Pros: A solidly-built clear hard case with rubber bumper reinforcement; Rubber seal between case halves, combined with near-complete iPod coverage, provides a significant level of ‘weather resistance’.
Cons: Headphone port too small for third-party plugs; one-size fits all design penalizes 30GB users with unnecessary thickness; rugged look may not appeal to all.
The latest version of SBS’s iShok case is described by the company as shockproof and “weather resistant,” combining hard clear plastic and softer rubber in a design that’s very obviously been well thought through in almost all the particulars. Two side latches bind the top-hinged case closed, precluding direct access to everything but the iPod’s headphone port – and then, only with Apple-sized (small) headphone plugs. The Click Wheel is under a sculpted rubber shield – a little pressure is needed to access it – while the screen and most of the body are protected by the clear plastic. Opening the hinge lets you sync the iPod without removing it entirely from the case; small rubber bits are used to size it for 30GB and 60/80GB iPods.
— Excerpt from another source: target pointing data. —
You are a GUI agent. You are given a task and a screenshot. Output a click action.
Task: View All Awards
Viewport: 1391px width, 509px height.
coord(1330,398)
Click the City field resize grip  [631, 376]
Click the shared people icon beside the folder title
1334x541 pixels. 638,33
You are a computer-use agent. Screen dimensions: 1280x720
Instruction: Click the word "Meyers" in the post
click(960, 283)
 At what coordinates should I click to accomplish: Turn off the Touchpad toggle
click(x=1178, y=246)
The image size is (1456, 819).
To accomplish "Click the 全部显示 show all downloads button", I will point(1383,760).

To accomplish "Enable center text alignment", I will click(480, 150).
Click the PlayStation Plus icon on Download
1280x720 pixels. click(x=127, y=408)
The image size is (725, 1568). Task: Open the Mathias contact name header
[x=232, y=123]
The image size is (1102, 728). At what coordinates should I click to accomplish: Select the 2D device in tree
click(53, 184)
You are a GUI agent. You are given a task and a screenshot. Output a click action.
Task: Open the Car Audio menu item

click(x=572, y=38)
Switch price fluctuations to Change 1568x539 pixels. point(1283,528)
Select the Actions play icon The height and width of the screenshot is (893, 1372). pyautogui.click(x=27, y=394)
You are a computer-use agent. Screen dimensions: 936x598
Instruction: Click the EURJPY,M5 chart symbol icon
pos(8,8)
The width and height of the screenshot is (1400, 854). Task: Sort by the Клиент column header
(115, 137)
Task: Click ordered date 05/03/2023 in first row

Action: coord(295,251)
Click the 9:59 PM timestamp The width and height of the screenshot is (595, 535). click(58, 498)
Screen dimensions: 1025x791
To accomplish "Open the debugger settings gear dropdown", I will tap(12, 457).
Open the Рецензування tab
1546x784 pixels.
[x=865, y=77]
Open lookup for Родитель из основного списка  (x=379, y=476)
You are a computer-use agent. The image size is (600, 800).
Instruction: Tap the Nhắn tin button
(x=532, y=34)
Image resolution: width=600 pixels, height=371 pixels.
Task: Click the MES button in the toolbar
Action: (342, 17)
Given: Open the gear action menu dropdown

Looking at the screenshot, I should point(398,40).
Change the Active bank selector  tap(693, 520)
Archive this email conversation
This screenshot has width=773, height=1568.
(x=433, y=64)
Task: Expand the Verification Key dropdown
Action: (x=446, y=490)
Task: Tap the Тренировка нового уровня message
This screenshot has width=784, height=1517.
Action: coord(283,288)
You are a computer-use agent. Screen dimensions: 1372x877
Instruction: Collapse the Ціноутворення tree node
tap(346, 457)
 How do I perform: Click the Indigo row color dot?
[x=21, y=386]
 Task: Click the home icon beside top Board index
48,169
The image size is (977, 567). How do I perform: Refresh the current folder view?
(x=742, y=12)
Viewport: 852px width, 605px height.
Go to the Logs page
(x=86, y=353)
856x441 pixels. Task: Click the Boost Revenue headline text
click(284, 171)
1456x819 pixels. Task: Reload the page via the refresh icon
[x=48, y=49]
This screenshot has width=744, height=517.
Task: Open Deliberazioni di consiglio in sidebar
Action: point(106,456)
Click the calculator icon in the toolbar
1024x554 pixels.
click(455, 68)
Three versions will be available: clear with white or black rubber trim, and black tinted with black rubber. Other than the headphone port, we’re really impressed by the design.
The latest version of SBS’s iShok case is described by the company as shockproof and “weather resistant,” combining hard clear plastic and softer rubber in a design that’s very obviously been well thought through in almost all the particulars. The design isn’t without its compromises, but it’s a really solid concept that’s been well implemented.
The iShok Video is a rugged case constructed from “Impact Grade Polycarbonate,” a hard, scratch resistant plastic, with either black or white rubber molding wrapped around the sides of the case, and lining the seam between the case’s two shells, which meet at the top of the iPod in a sturdy hinge.
While we’re not sure we’d consider the relatively thin rubber to be extremely “shock absorbent”, the mating between it and the clear, hard plastic is strong and clean – a manufacturing feat easier said than done. The case’s two snap closures, themselves rubber formed atop hard plastic, are much stronger than their small size would suggest; we never had any worries about the case opening when we didn’t want it to, unlike several other cases we’ve reviewed.
While the case isn’t any more prone to scratches than other polycarbonate cases, nearly all of these lose one point in our ‘resilience’ category, as they will clearly tend to accumulate scratches over time in everyday use, eventually decreasing the visibility of the screen.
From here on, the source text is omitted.